Since the mid-90s endocrinologists have worked to understand and overcome leptin resistance and in the past year there’s been exciting news in the leptin-weight loss story (2), but that’s another blog.
You don’t have to have a primary family member with type 1 diabetes to know that this is a very difficult disease to live with. Therapy with injected insulin, while life saving, is a far-cry from the desired “metabolic homeostasis” of insulin produced by a person’s pancreatic islet cells (3). Imagine the body’s multiple insulin requirements; those of the upstream targets like alpha cells and hepatocytes as well as those of the downstream targets like skeletal muscle cells and fat cells (3).
Adequate insulin levels are difficult to regulate by injection and unregulated insulin and blood glucose levels can both have serious, even fatal consequences. But there are more insidious problems for those taking insulin. Insulin is lipogenic, meaning that it can result in increased blood levels of triacylglycerols, LDL and eventually other cardiotoxic lipid compounds. Chronic hyperinsulinemia is suspected of causing cholesterol formation and thus contributes to a relatively high incidence of coronary artery disease in type I diabetics.
As if that weren’t enough, patients with type I diabetes and normal plasma lipid and lipoprotein levels frequently have apoB-lipoproteins that are ester-enriched and potentially more atherogenic (3).
In this recently published study, Wang et al. compared therapeutic actions of insulin and leptin in a nonobese mouse model of T1DM (type I diabetes mellitus). They found that both hormones prevented ketoacidosis (4) (high blood sugar levels resulting in fat breaking down into toxic ketones), cachexia (muscle wasting) and death in a mouse model. And both insulin and leptin restored hemoglobin Alc to normal levels.
However, there were dramatic differences as well. For example, leptin suppressed lipogenesis, while insulin promoted factors involved in lipid, as well as cholesterol formation in the blood stream.
Leptin, either alone or with low-dose insulin therapy, provided equal or better glycemic stability without increased body fat and without increasing enzymes linked to cholesterol and lipid production, problems observed with insulin therapy alone.
The study’s authors thus propose the possibility of a role for the hormone leptin as a supplement in the treatment of human T1DM.
As for an association of leptin with improved health, it seems that things are once again looking up. Leptin, resurrected.

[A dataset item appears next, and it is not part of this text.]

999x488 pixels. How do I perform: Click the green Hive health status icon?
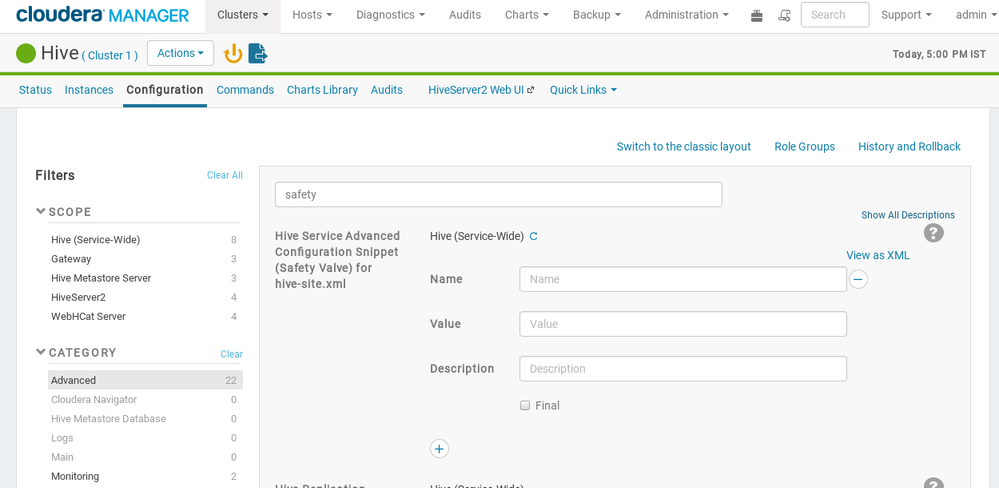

- Friedman, J. and Halaas, J.L. (1998) Leptin and the regulation of body weight in mammals. Nature 395 763–70. PMID: 9796811
- Funato, H. et al. (2009) Enhanced orexin receptor-2 signaling prevents diet-induced obesity and improves leptin sensitivity. Cell Metabolism 9, 64–76. PMID: 19117547
- Wang MY, Chen L, Clark GO, Lee Y, Stevens RD, Ilkayeva OR, Wenner BR, Bain JR, Charron MJ, Newgard CB, & Unger RH (2010). Feature Article: Leptin therapy in insulin-deficient type I diabetes. Proceedings of the National Academy of Sciences of the United States of America PMID: 20194735
- Mayo Clinic Online Health Information:Ketoacidosis.